[Records contained in a dataset]
= = = =

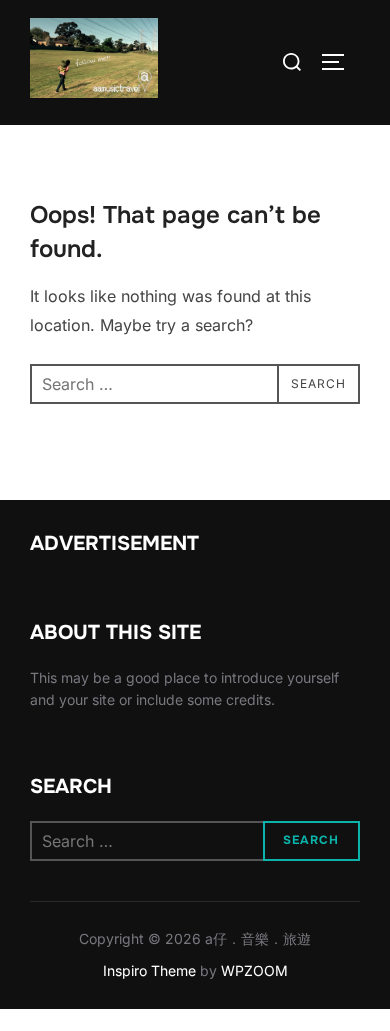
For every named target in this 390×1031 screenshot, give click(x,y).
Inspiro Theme (149, 970)
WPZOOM (254, 970)
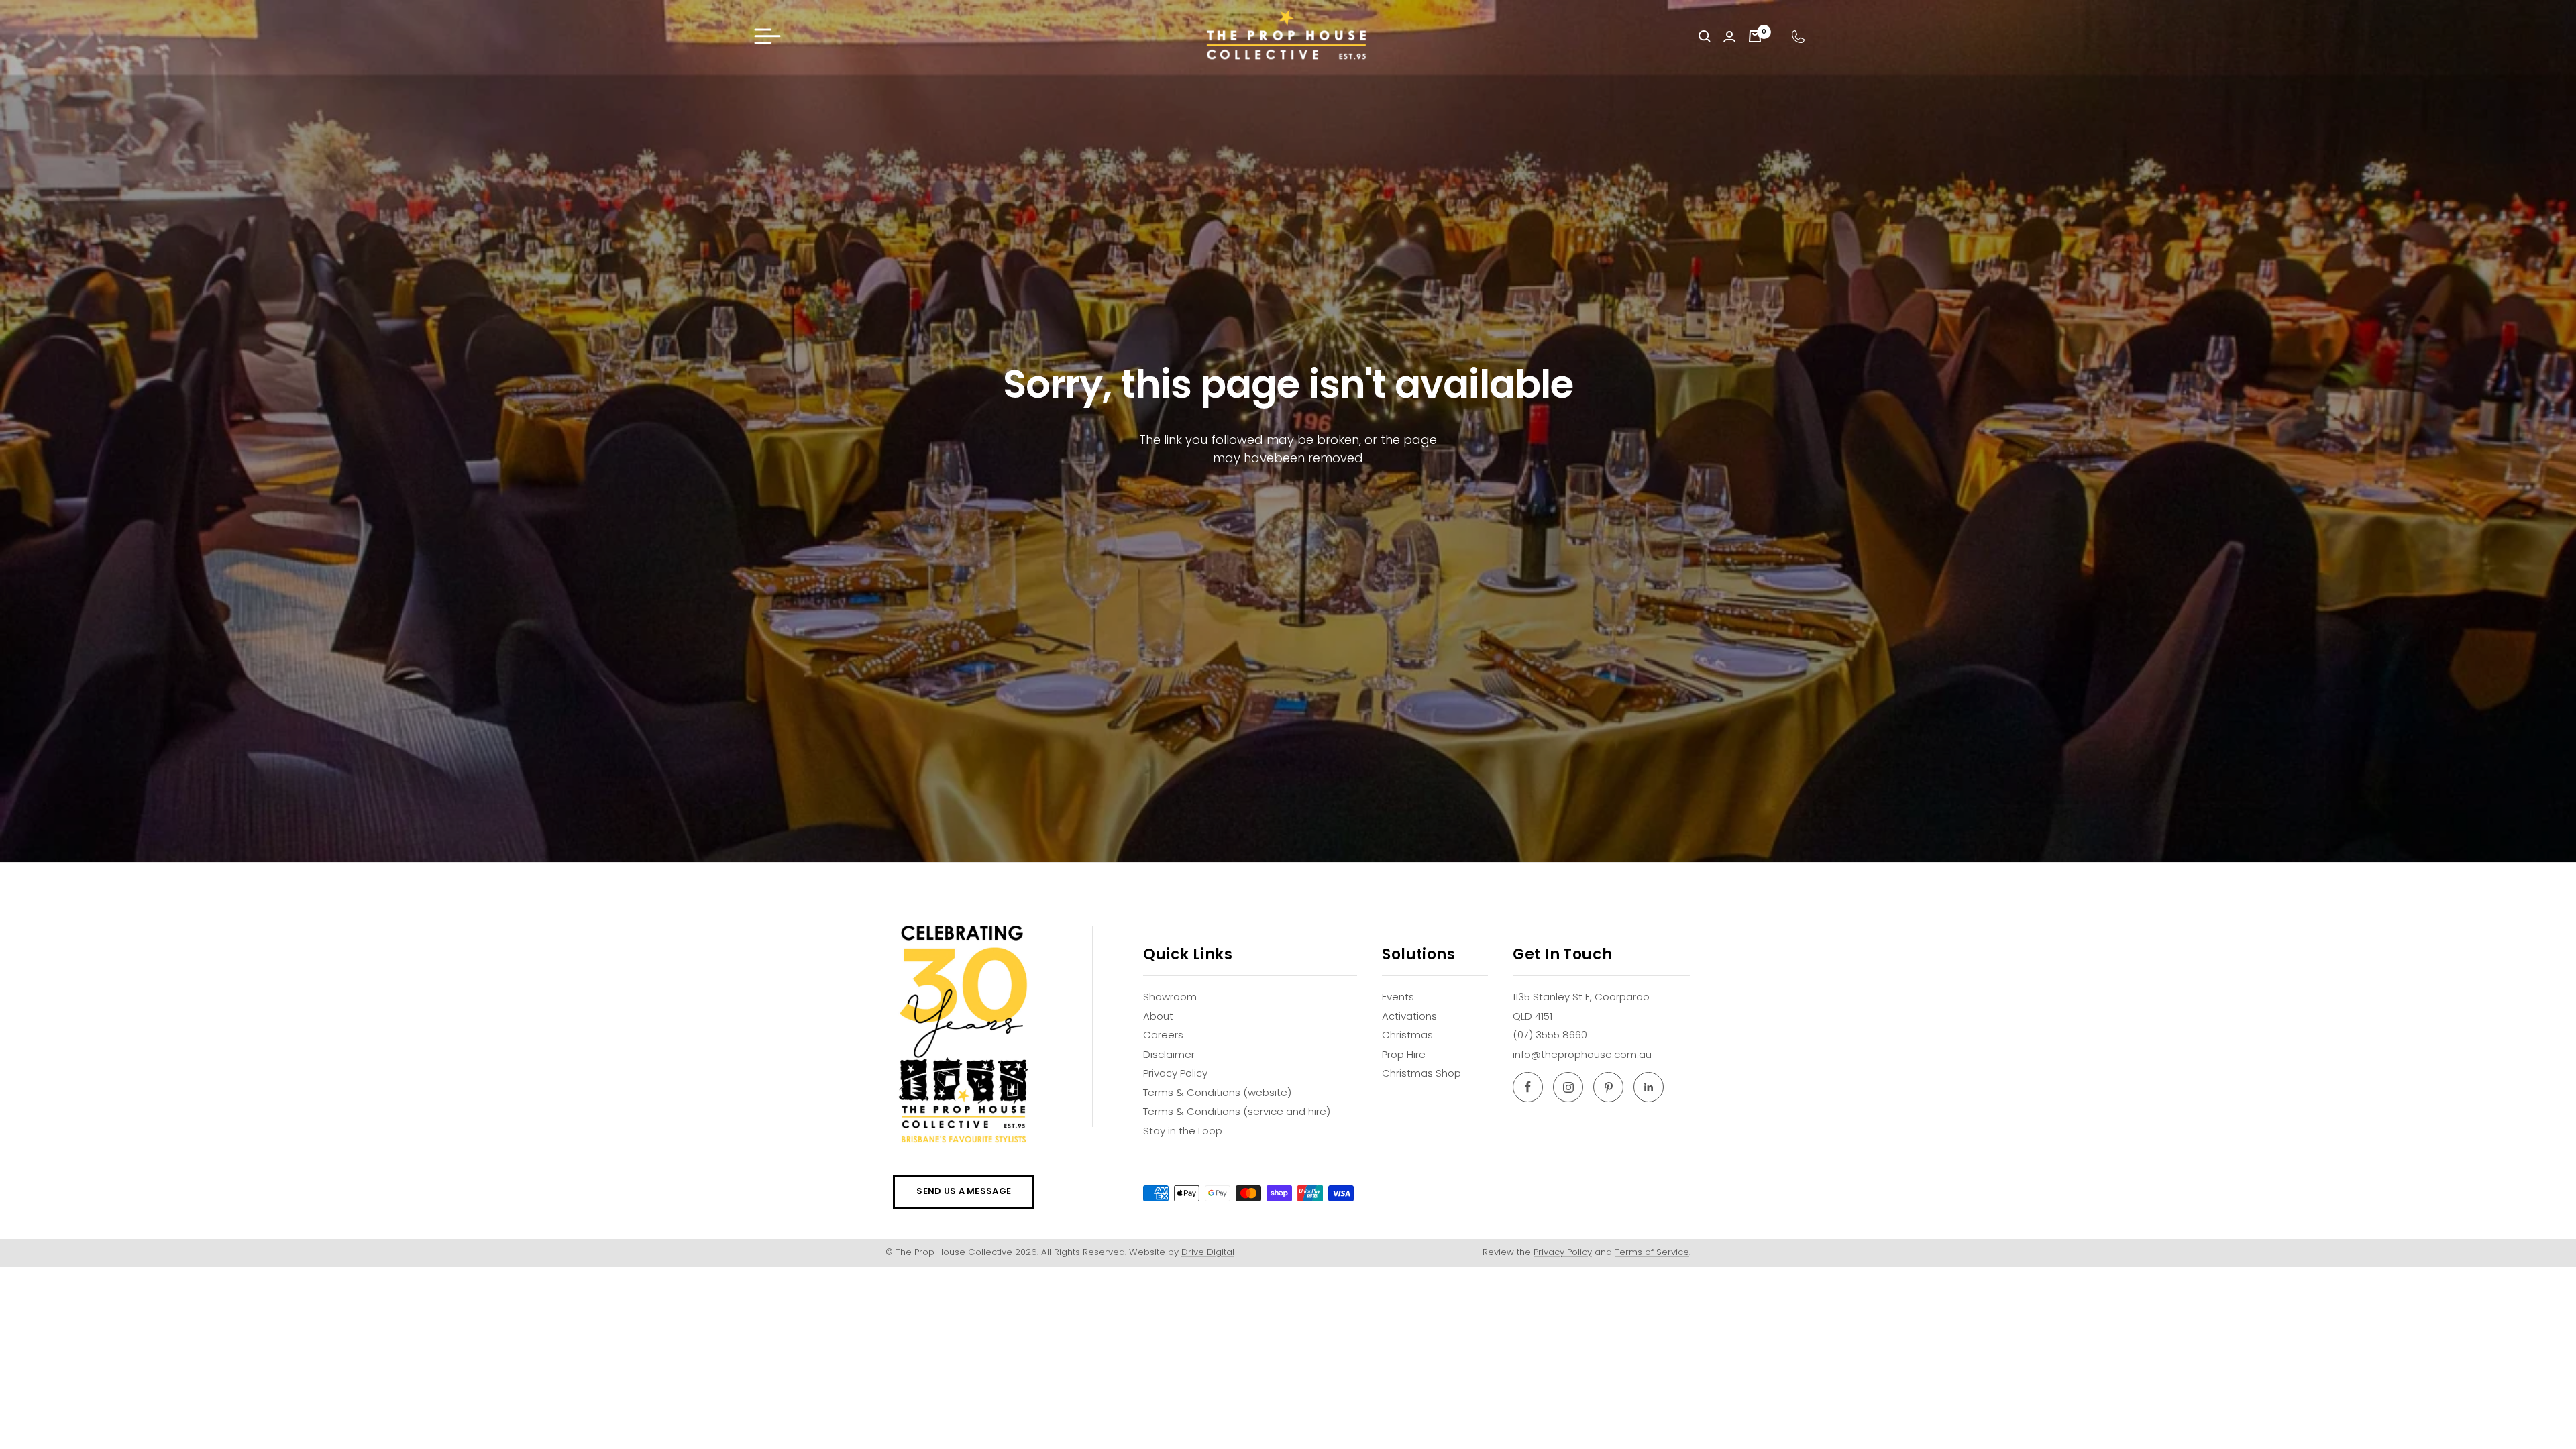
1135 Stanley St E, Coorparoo (1581, 996)
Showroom (1170, 996)
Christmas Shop (1421, 1073)
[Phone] (1798, 36)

= = = =

Pictures should be skipped, and the records retyped word for word.

_RESPONSE TO THIS TASK_.
For every named target in this 390×1031 screenshot, give click(x,y).
Inspiro Theme (149, 970)
WPZOOM (254, 970)
1135 Stanley St E, Coorparoo (1581, 996)
Showroom (1170, 996)
Christmas Shop (1421, 1073)
[Phone] (1798, 36)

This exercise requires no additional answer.